● Set problem:
Return the lines beginning with the one that contains "Task: Add symbol to watchlist with plus icon" and ending with the one that contains "[x=401, y=381]", both included, reproducing them unchanged.

● Records to process:

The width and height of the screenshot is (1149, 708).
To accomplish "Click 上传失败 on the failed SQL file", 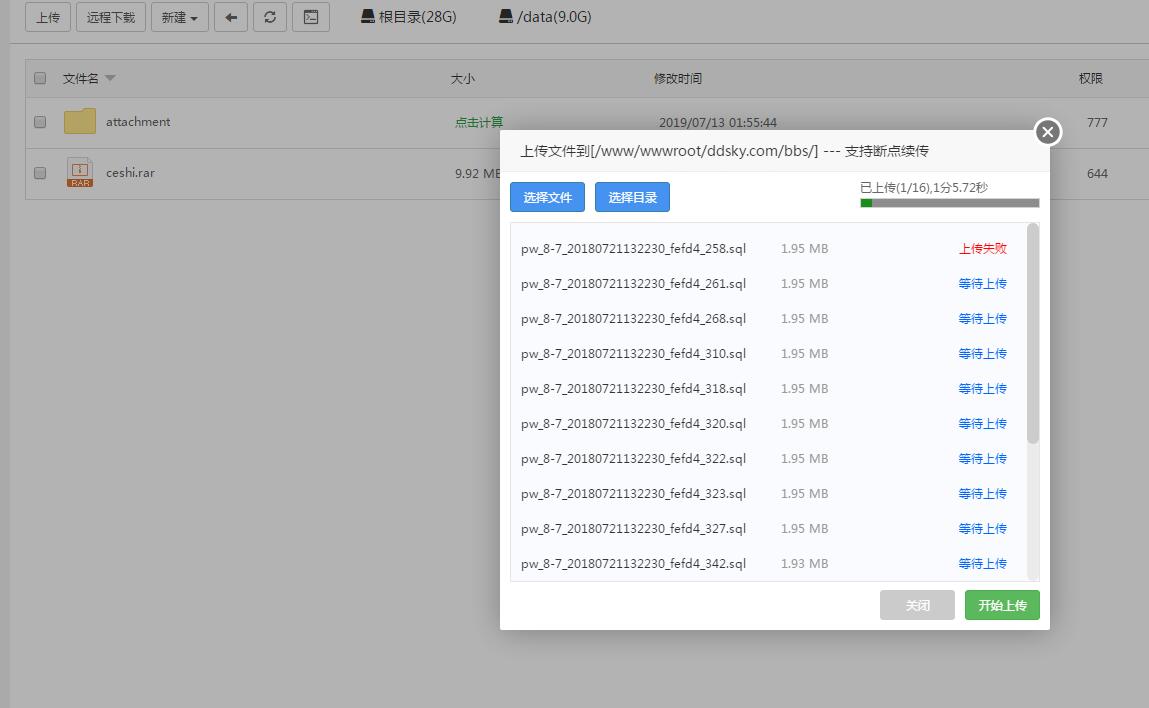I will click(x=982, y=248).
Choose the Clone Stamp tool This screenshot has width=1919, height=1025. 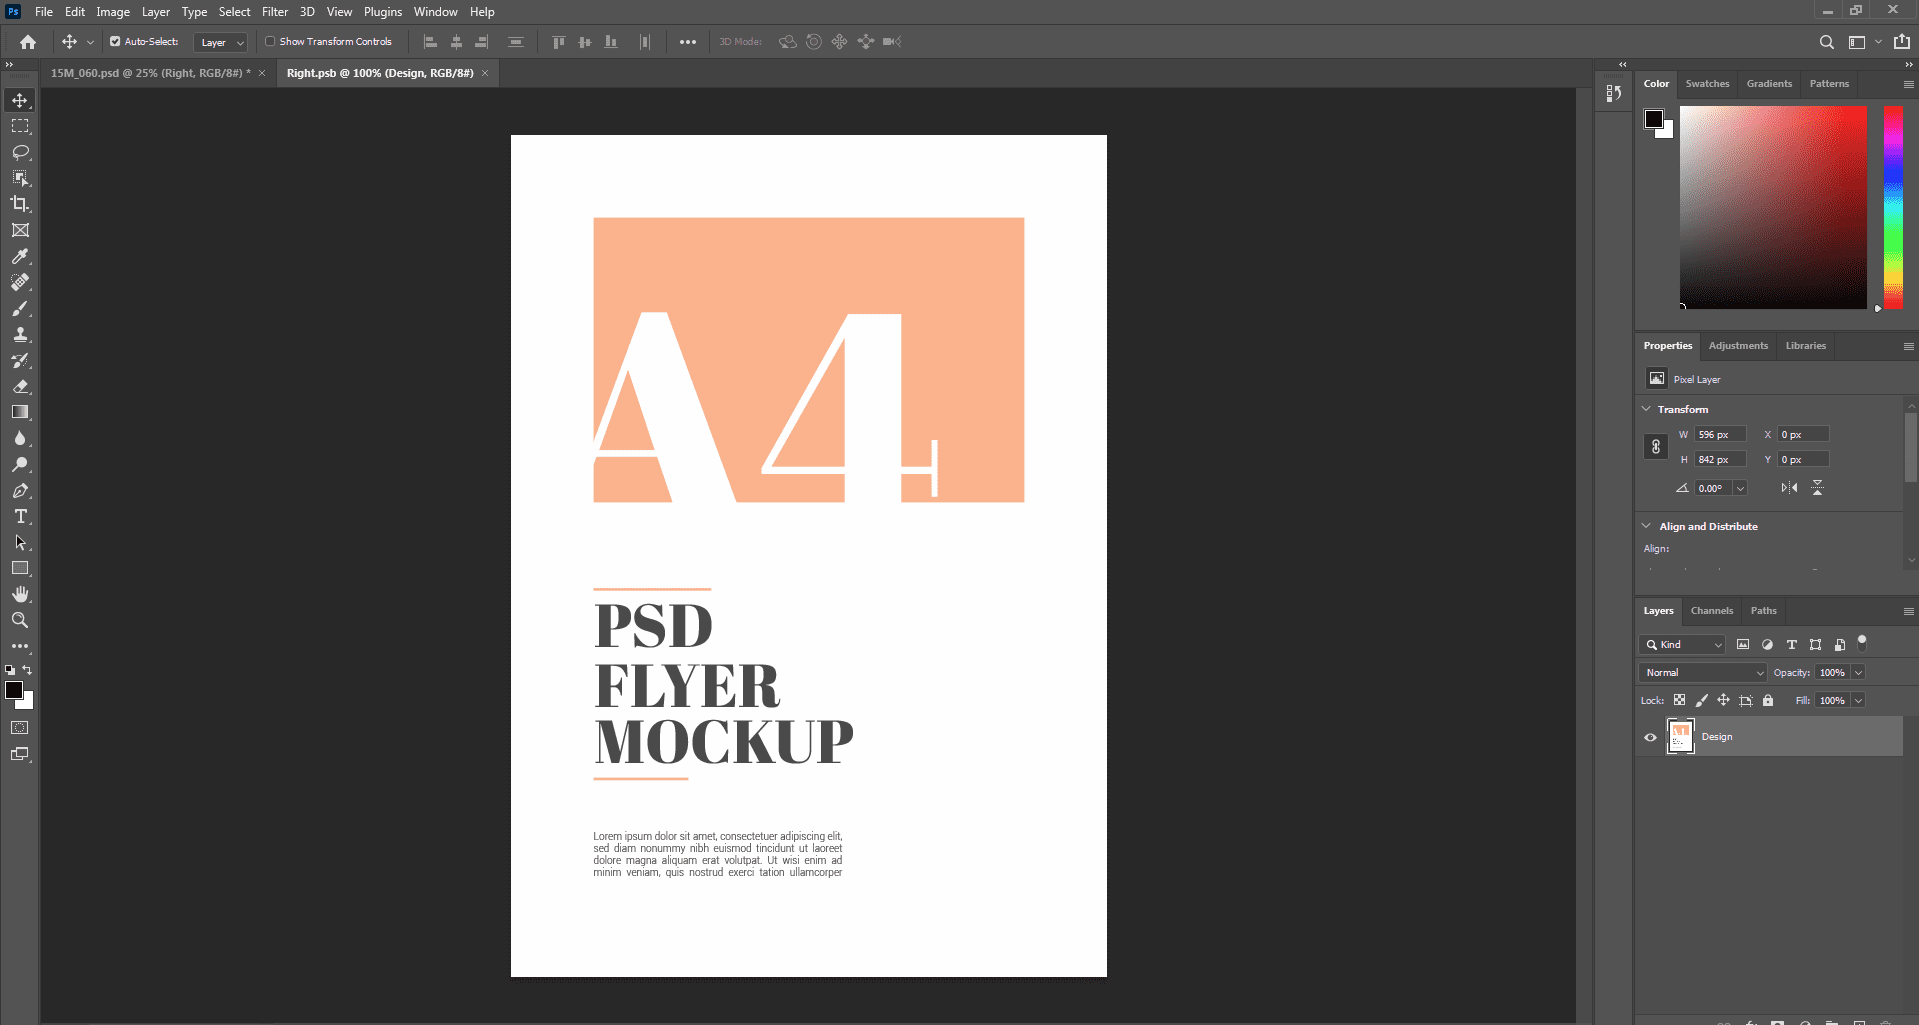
...
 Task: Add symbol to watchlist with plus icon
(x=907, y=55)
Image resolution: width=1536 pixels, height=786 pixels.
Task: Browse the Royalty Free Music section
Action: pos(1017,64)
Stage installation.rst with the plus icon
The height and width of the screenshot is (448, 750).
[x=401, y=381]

● Output of the exercise:
 Task: Add symbol to watchlist with plus icon
(x=907, y=55)
Image resolution: width=1536 pixels, height=786 pixels.
Task: Browse the Royalty Free Music section
Action: pos(1017,64)
Stage installation.rst with the plus icon
The height and width of the screenshot is (448, 750).
[x=401, y=381]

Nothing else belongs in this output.